Un aspetto positivo del progetto è stata "la creazione di un modello di gestione dell'animale che potrebbe essere trasferito al Veneto e al Friuli Venezia Giulia, dove la vicinanza con la Slovenia permette qualche sconfinamento naturale". Uno dei possibili problemi è la scarsa variabilità genetica. "Tutti i cuccioli nati finora sono figli di un unico maschio. Potremmo quindi avere problemi demografici e genetici a causa del numero troppo basso di animali immessi, tre maschi e sei femmine, che tuttavia era il numero più alto mai tentato
in Europa".

Un altro problema è rappresentato da Jurka, una femmina che ama frugare nei cassonetti dell'immondizia e passeggiare nei paesi del fondovalle. È soprattutto colpa sua se quest'anno i danni sono cresciuti a circa 25mila euro. Secondo Claudio Groff, del Servizio provinciale foreste e fauna, Jurka ha rischiato la ricattura e solo perché la popolazione è così piccola è stata tollerata. Anche se non ci sono state aggressioni e la Provincia risarcisce i danneggiati e contribuisce alle opere di prevenzione, un animale problematico come Jurka può creare conflitti.

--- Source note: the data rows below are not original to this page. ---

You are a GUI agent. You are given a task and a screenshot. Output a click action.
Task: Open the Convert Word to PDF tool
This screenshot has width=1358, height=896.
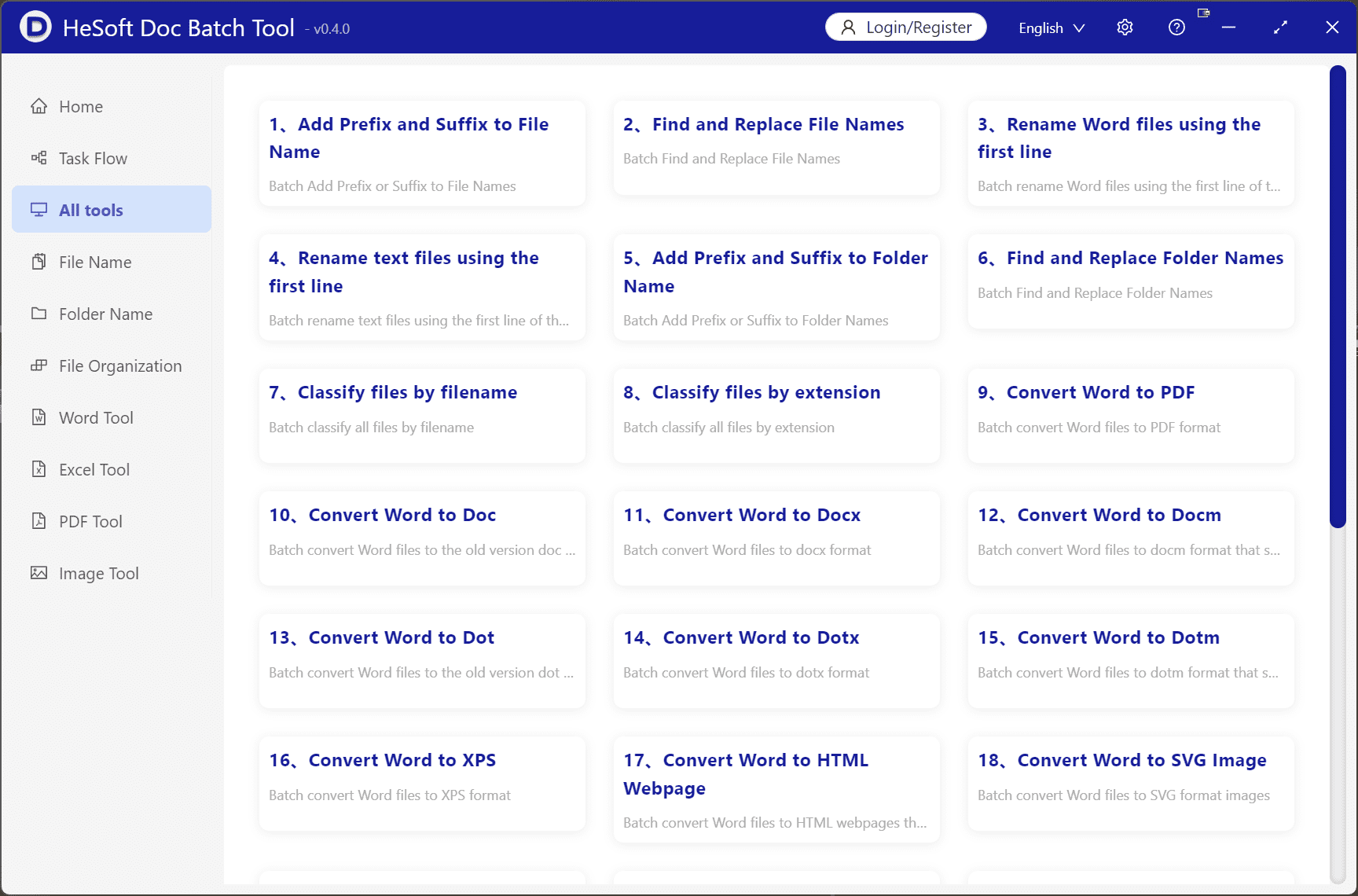(1130, 417)
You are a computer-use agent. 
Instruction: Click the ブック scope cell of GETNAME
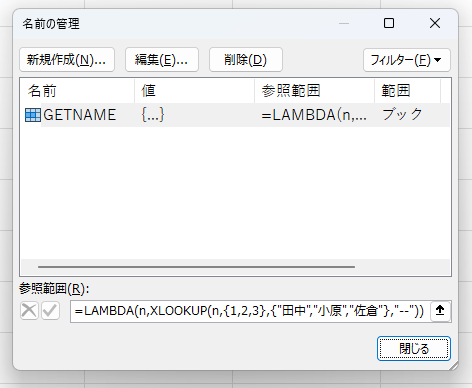402,115
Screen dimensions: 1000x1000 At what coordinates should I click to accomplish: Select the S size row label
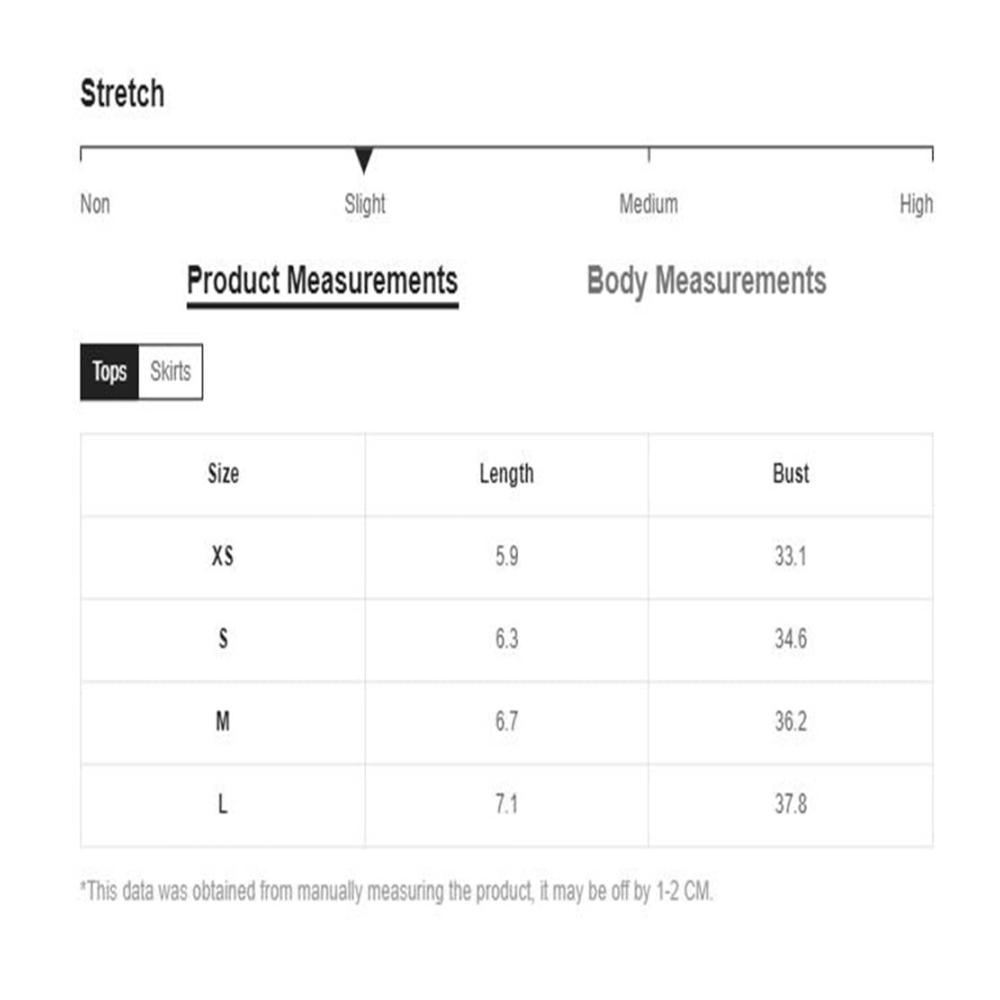(223, 639)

"Nei Paesi dove ci sono stati danni, sono convinto che la maggioranza dei cittadini sono avversi alla reintroduzione, dice Groff, ma sono anche convinto che questa percentuale di contrari diminuirà quando dimostreremo che il pericolo non è reale, e che se l'orso sbaglia può venire rimosso, perché non è più importante degli abitanti".
Insomma, reintroduzioni sì, ma con giudizio. "Dobbiamo fare uno sforzo per preservare l'ambiente naturale dell'orso in modo da proteggere anche gli altri animali e la cultura dei popoli che lì vivono. Anche se abbiamo forse superato il momento critico per la sopravvivenza di questo carnivoro, dobbiamo continuare a essere attenti: è meglio agire in anticipo per evitare il rischio di estinzione, commenta Harry Reynolds, presidente dell'Iba, ma quando ormai è troppo tardi, la reintroduzione non è una cattiva scelta".